• **DIRECTIONS FOR THIS TASK**
Reproduce the records from the line containing "Viewport: 1000px width, 1000px height." down through the line containing "click(86, 251)", changing "completion entry" to "suggestion" and leaving everything else as it is. Omit the pictures.

** Begin RECORD LIST **

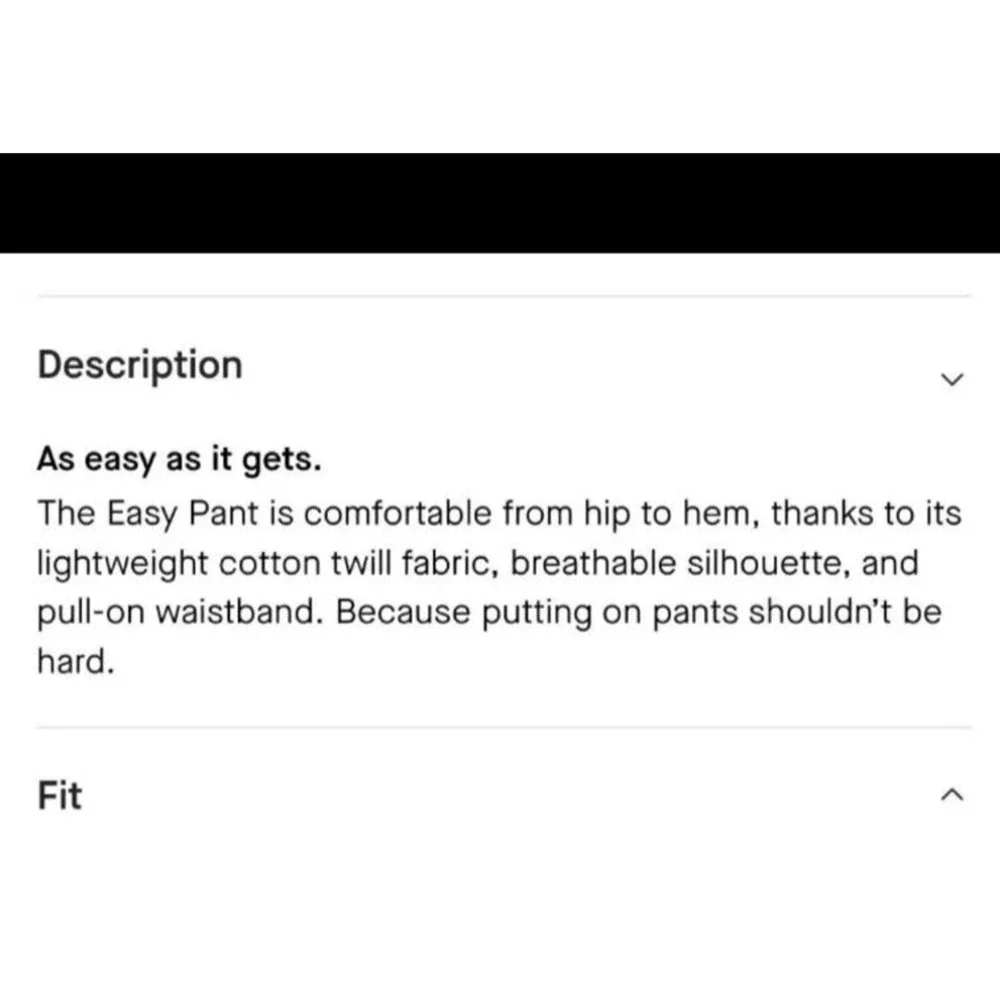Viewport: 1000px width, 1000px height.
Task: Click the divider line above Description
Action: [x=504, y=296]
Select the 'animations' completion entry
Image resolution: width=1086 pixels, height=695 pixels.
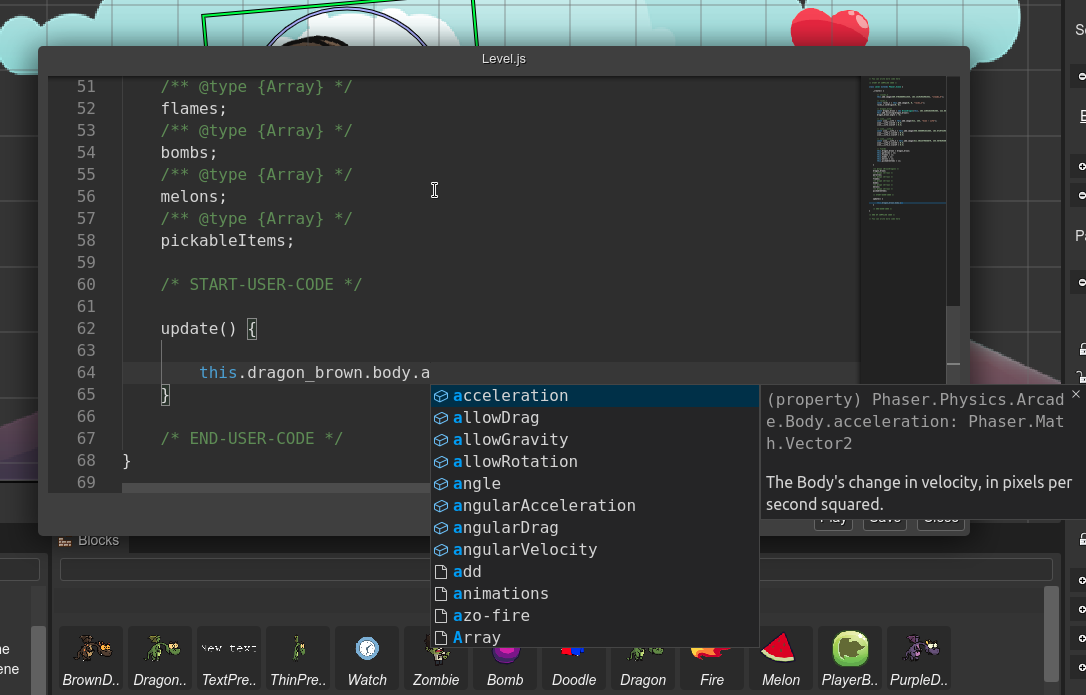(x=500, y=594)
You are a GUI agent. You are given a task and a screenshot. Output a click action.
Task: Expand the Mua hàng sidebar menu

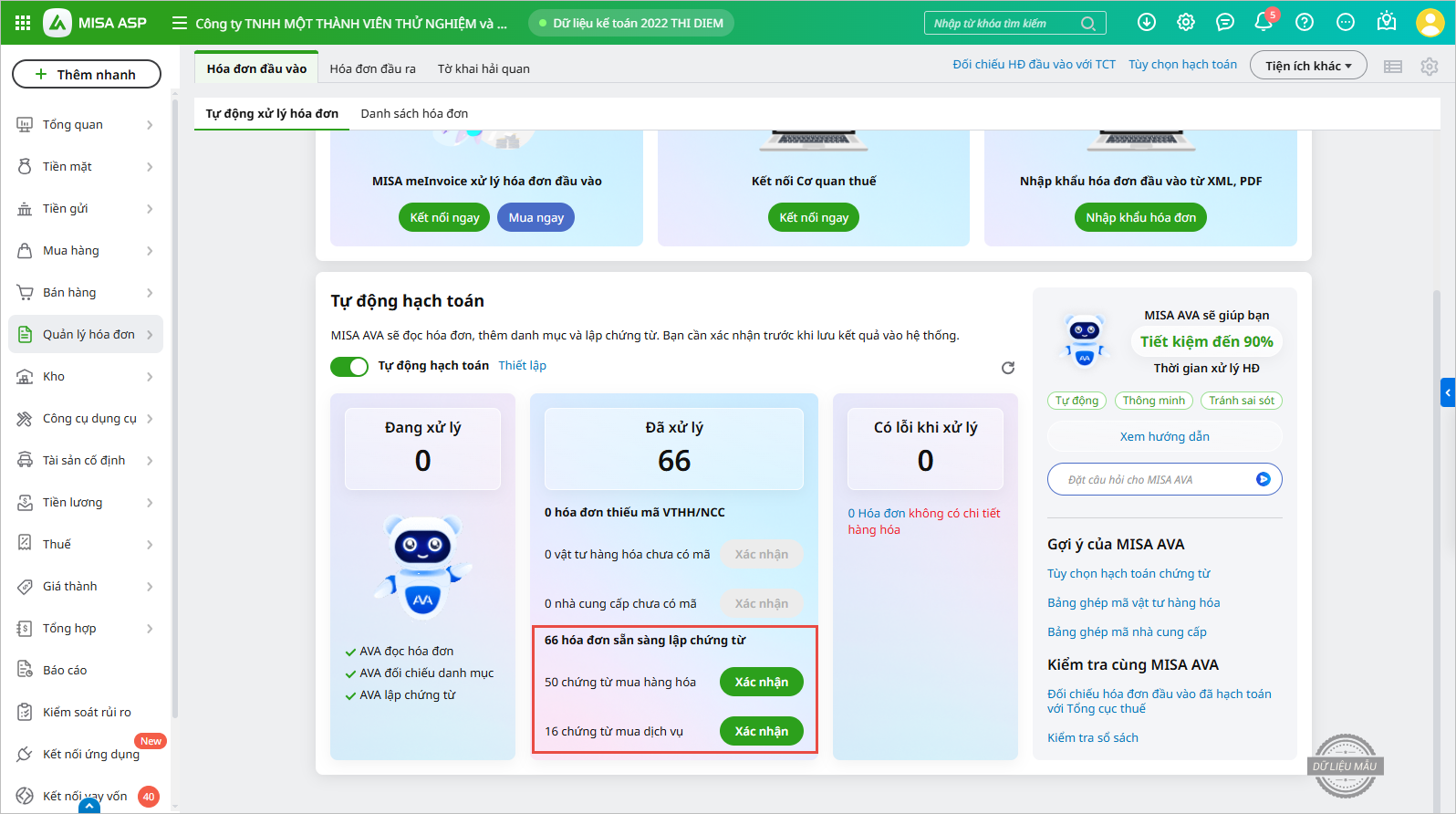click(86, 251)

** End RECORD LIST **
** Begin RECORD LIST **

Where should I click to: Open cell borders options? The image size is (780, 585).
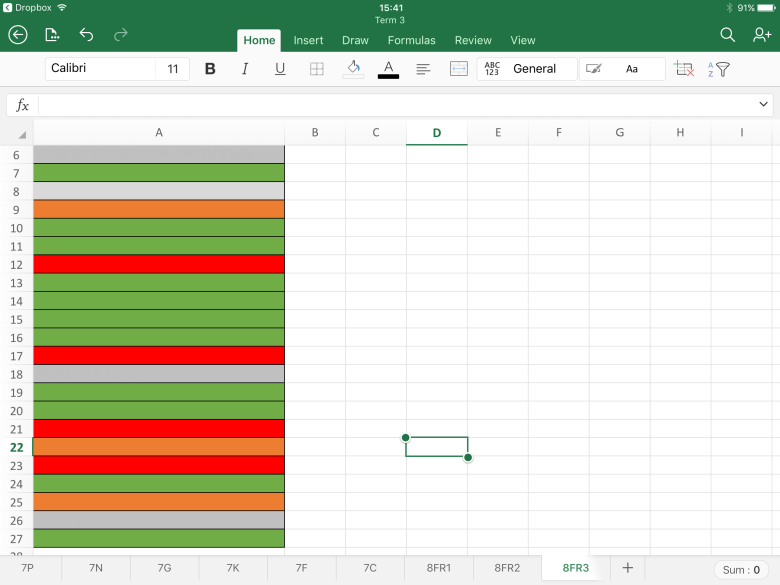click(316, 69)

** End RECORD LIST **

• **CORRECT RESPONSE**
Viewport: 1000px width, 1000px height.
Task: Click the divider line above Description
Action: [x=504, y=296]
Select the 'animations' suggestion
Image resolution: width=1086 pixels, height=695 pixels.
(x=500, y=594)
You are a GUI agent. You are given a task and a screenshot. Output a click action.
Task: Expand the Mua hàng sidebar menu

click(86, 251)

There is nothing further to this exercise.